(Saved data entries)
########################################
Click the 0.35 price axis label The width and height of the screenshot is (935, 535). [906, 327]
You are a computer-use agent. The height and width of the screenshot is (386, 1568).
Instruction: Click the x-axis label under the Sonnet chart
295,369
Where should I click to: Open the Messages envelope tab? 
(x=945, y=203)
########################################
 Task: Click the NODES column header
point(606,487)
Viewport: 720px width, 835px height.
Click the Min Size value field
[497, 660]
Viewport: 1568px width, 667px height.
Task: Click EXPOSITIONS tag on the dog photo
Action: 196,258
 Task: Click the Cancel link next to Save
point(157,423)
########################################
• _The exercise_: How many lines in the rows contain the string "screenshot" when case counts? Reply with the number only.

• _Answer to the task_: 2